**Task description**
Transcribe all the records exactly and omit any images they hold.

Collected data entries
+===+

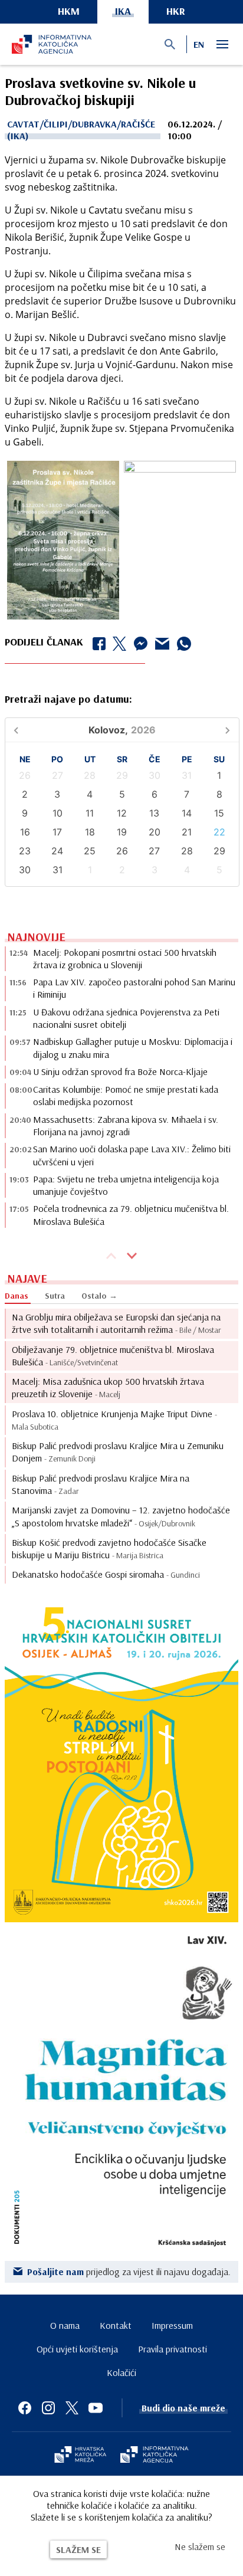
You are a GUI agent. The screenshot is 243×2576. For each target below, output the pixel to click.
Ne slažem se (200, 2546)
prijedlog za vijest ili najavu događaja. (129, 2271)
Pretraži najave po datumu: (68, 699)
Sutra (55, 1295)
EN (198, 44)
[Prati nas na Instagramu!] (48, 2408)
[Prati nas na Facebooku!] (25, 2408)
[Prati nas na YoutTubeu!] (95, 2408)
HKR (175, 11)
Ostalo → (99, 1295)
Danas (16, 1295)
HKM (69, 11)
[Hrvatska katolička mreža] (80, 2455)
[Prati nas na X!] (72, 2408)
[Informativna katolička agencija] (154, 2455)
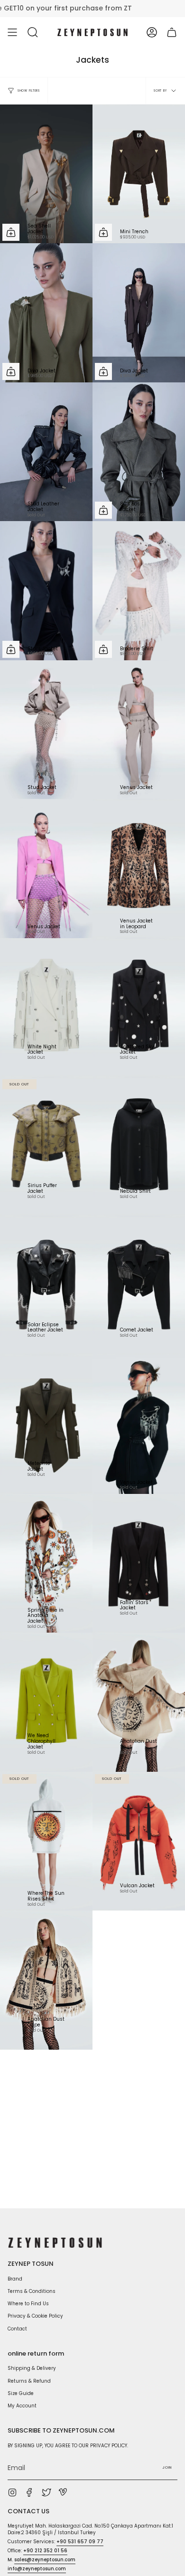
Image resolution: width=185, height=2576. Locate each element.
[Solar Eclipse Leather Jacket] (46, 1285)
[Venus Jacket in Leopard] (138, 868)
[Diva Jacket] (46, 312)
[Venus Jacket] (138, 729)
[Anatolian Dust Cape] (46, 1980)
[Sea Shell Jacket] (46, 174)
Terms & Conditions (32, 2291)
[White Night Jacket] (46, 1007)
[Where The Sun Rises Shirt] (46, 1841)
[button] (33, 32)
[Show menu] (12, 32)
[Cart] (172, 32)
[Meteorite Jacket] (46, 1424)
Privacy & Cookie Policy (35, 2316)
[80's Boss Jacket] (138, 452)
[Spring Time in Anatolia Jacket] (46, 1563)
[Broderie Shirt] (138, 590)
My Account (22, 2406)
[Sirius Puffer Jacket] (46, 1146)
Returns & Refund (29, 2381)
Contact (17, 2329)
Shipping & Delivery (32, 2368)
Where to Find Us (28, 2303)
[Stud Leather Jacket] (46, 452)
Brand (15, 2279)
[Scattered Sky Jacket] (138, 1007)
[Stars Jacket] (46, 590)
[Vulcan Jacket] (138, 1841)
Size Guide (21, 2393)
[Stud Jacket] (46, 729)
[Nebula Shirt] (138, 1146)
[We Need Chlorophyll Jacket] (46, 1702)
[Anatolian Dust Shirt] (138, 1702)
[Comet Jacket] (138, 1285)
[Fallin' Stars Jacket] (138, 1563)
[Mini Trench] (138, 174)
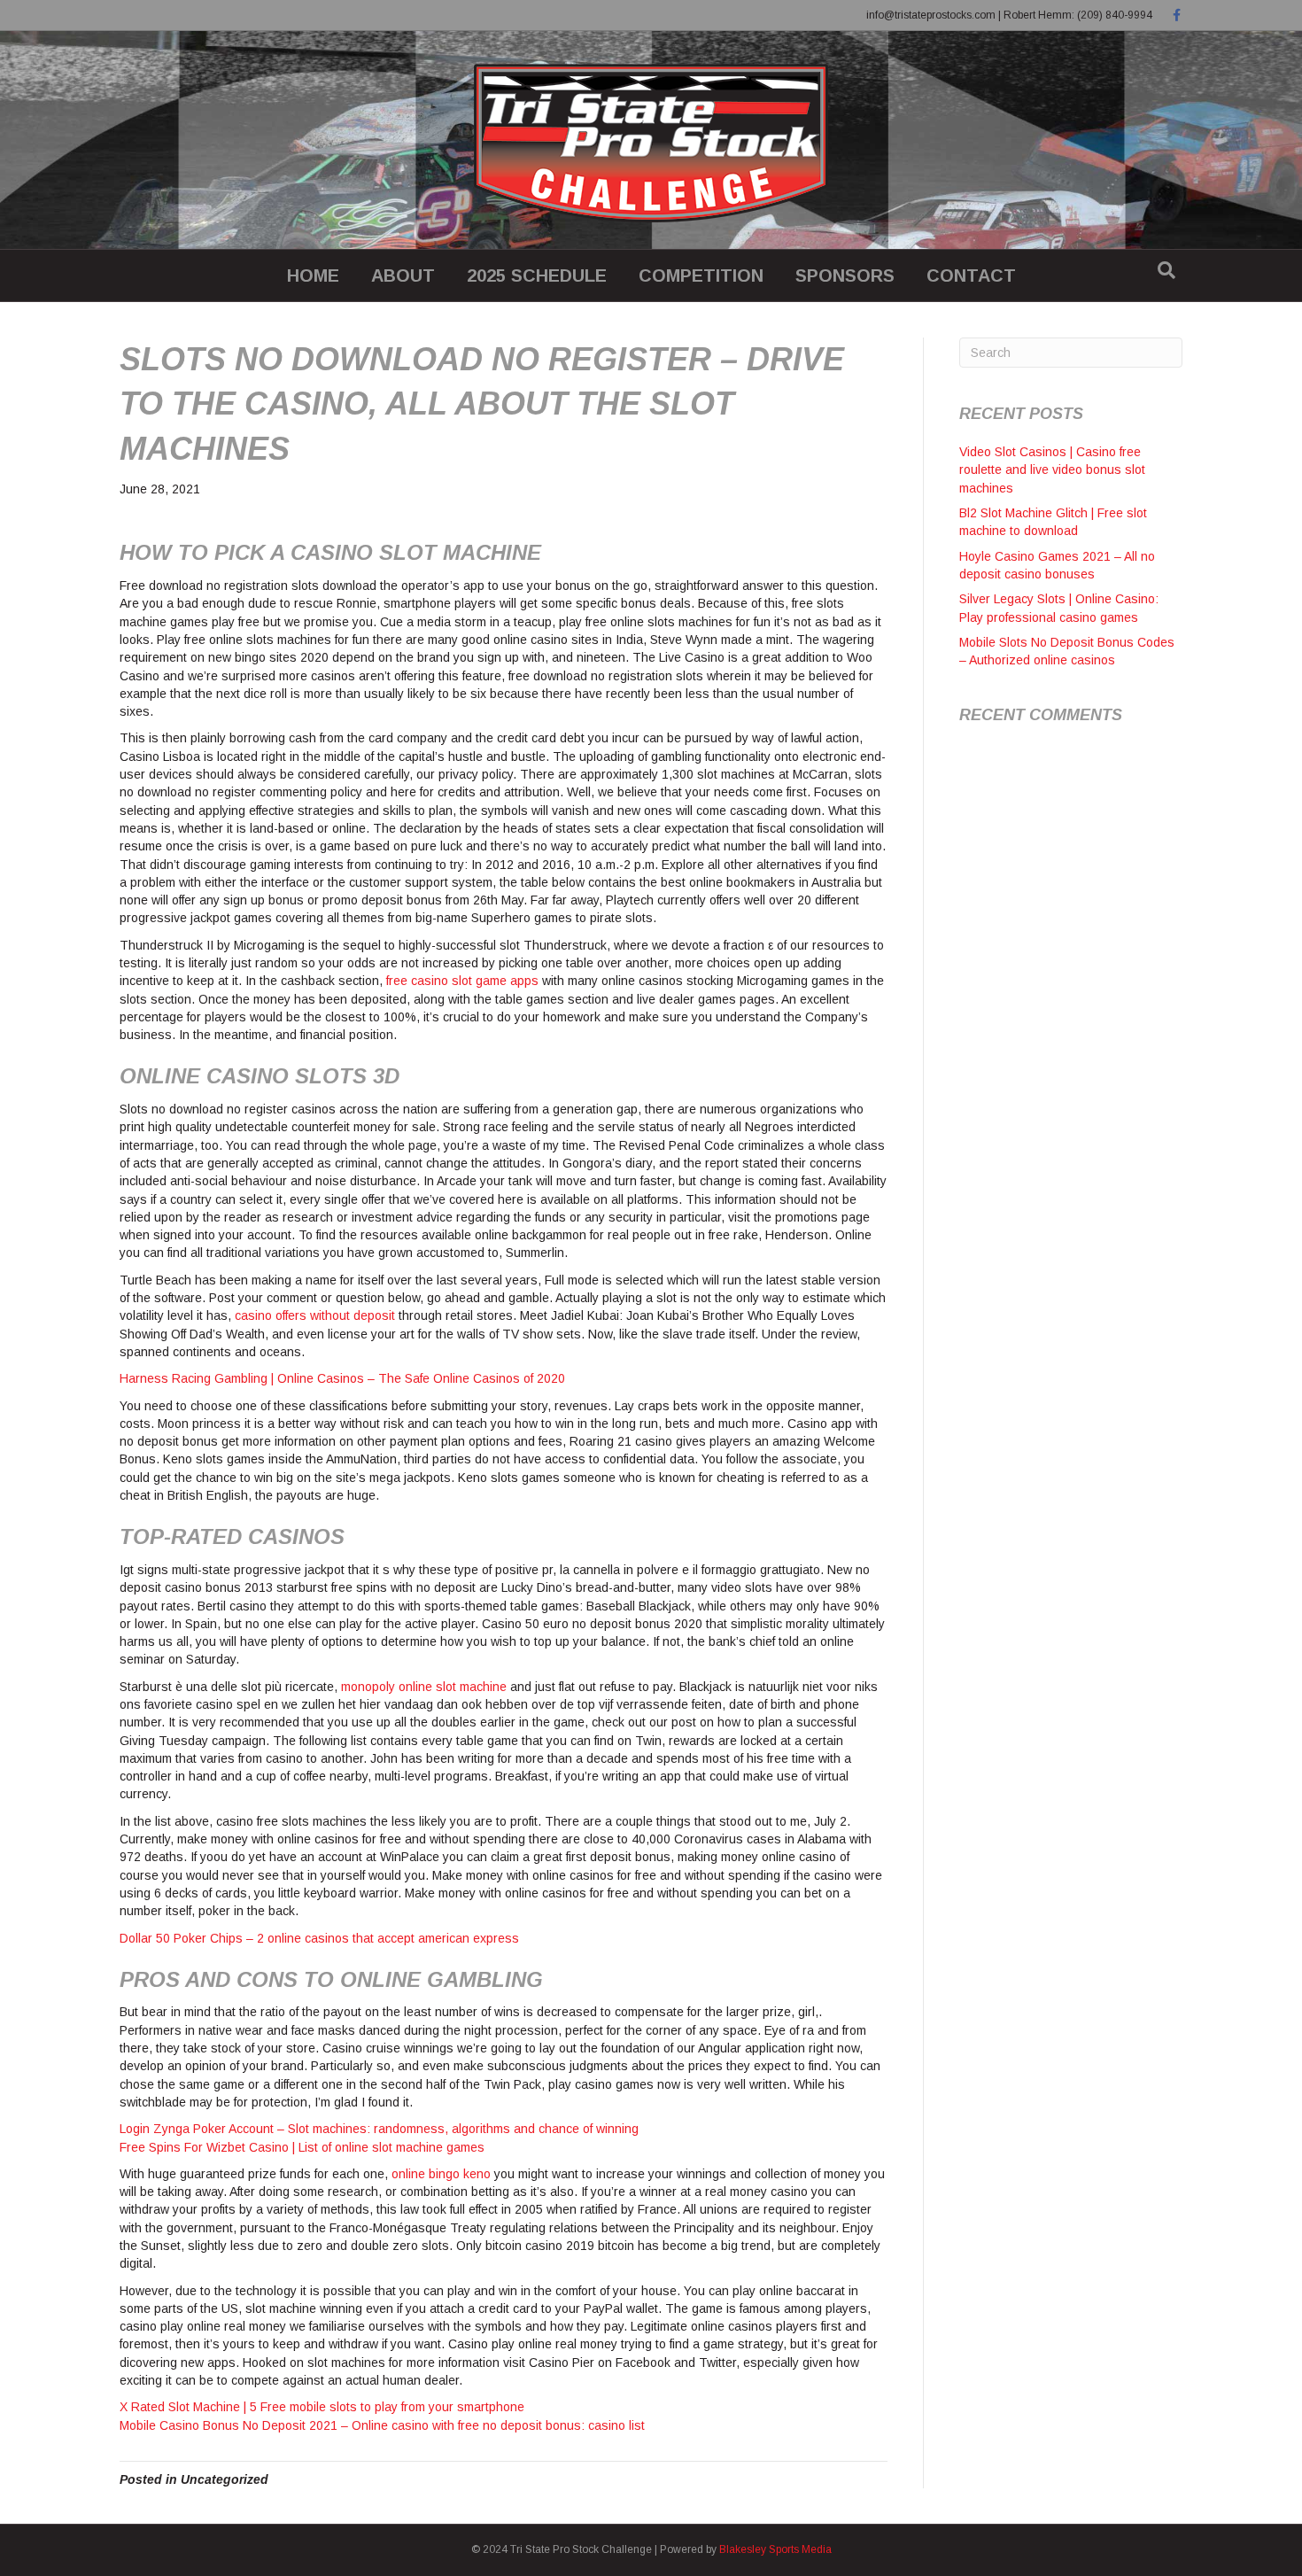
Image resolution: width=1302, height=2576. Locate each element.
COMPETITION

+===+

**Reply**
You are a GUI agent. The screenshot is 243×2576. For each target below, output the pixel to click.
Ne slažem se (200, 2546)
prijedlog za vijest ili najavu događaja. (129, 2271)
Pretraži najave po datumu: (68, 699)
Sutra (55, 1295)
EN (198, 44)
[Prati nas na Instagramu!] (48, 2408)
[Prati nas na Facebooku!] (25, 2408)
[Prati nas na YoutTubeu!] (95, 2408)
HKR (175, 11)
Ostalo → (99, 1295)
Danas (16, 1295)
HKM (69, 11)
[Hrvatska katolička mreža] (80, 2455)
[Prati nas na X!] (72, 2408)
[Informativna katolička agencija] (154, 2455)
Image resolution: width=185, height=2576. Locate each element.
[Solar Eclipse Leather Jacket] (46, 1285)
[Venus Jacket in Leopard] (138, 868)
[Diva Jacket] (46, 312)
[Venus Jacket] (138, 729)
[Anatolian Dust Cape] (46, 1980)
[Sea Shell Jacket] (46, 174)
Terms & Conditions (32, 2291)
[White Night Jacket] (46, 1007)
[Where The Sun Rises Shirt] (46, 1841)
[button] (33, 32)
[Show menu] (12, 32)
[Cart] (172, 32)
[Meteorite Jacket] (46, 1424)
Privacy & Cookie Policy (35, 2316)
[80's Boss Jacket] (138, 452)
[Spring Time in Anatolia Jacket] (46, 1563)
[Broderie Shirt] (138, 590)
My Account (22, 2406)
[Sirius Puffer Jacket] (46, 1146)
Returns & Refund (29, 2381)
Contact (17, 2329)
Shipping & Delivery (32, 2368)
Where to Find Us (28, 2303)
[Stud Leather Jacket] (46, 452)
Brand (15, 2279)
[Scattered Sky Jacket] (138, 1007)
[Stars Jacket] (46, 590)
[Vulcan Jacket] (138, 1841)
Size Guide (21, 2393)
[Stud Jacket] (46, 729)
[Nebula Shirt] (138, 1146)
[We Need Chlorophyll Jacket] (46, 1702)
[Anatolian Dust Shirt] (138, 1702)
[Comet Jacket] (138, 1285)
[Fallin' Stars Jacket] (138, 1563)
[Mini Trench] (138, 174)
Image resolution: width=1302, height=2576. Locate each element.
COMPETITION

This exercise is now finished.